O sentimento de desamor ou falta de atenção do outro torna-se um problema quando não se consegue suprir a necessidade individual idealizada. De acordo com Luiz Alberto Py, quando não se consegue administrar a situação, de duas uma: ou começa a cobrar manifestações de amor ou canaliza isso para outro lugar. Ou seja: compra muito, come demais, fuma, bebe, faz coisas que aliviam o sentimento ruim. Mas não o resolvem.
"Eu não fazia compras de 500 reais de uma vez, mas sempre ia ao shopping, ao cinema, à praça de alimentação. Pelo menos, tinha movimento", conta a jornalista Fernanda Martins que foi para Campinas (SP) estudar Lingüística. Acabou estudando e conhecendo melhor a si mesma, e superando a carência que sentia há dois anos. "Eu me sentia largada, sem referência, o que piorou quando eu e meu namorado terminamos.
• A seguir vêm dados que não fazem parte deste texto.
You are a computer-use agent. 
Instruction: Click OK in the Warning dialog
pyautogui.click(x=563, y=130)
Descobri que eu era carente mesmo com ele", diz.
A jornalista afirma que, muitas vezes, conversava com as pessoas em busca de ajuda e carinho, mas acabava as afastando porque agia com agressividade. "A gente idealiza muito o cuidado que queremos ter dos outros, a atenção que queremos das coisas e do mundo. Toma atitudes esperando recompensas para aliviar esse sentimento. E elas nem sempre vêm!", explica.
A volta por cima
Depois do tempo em São Paulo, Fernanda diz que percebeu que a carência não iria ser preenchida por alguém, mas por ela mesma, deixando de se cobrar tanto. "Quando queremos muito namorar alguém, por exemplo, fazemos de tudo para prender essa pessoa para não sentir mais um fracasso pessoal. Só que não é dessa forma que a coisa funciona", ressalta. Conclusão a que chegou com o auxílio de uma terapia.
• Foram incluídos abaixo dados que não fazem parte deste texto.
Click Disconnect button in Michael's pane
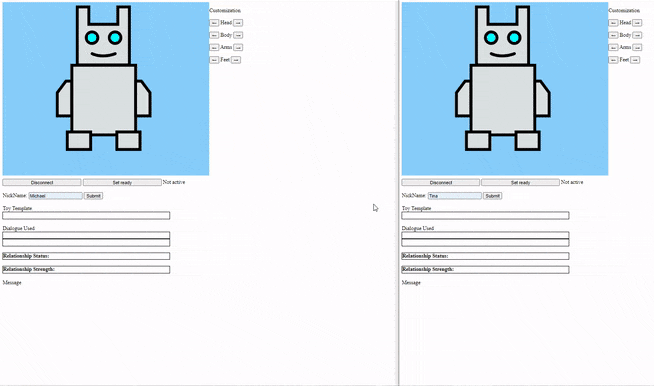 (x=42, y=182)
Com as sessões, Fernanda acabou decidindo passar mais tempo sozinha: "Eu precisava me sentir bem, mesmo só. Fui fazendo as pazes comigo". Foi quando tudo melhorou. Hoje morando em Juiz de Fora, ela cita a música "Immature" da Björk: "Como eu pude ser tão imatura/ao achar que ele compensaria/ os elementos faltosos em mim?". Fernanda deixou de sentir carência? Não. Só que quando ela aparece, a moça, no máximo, toma um cafezinho.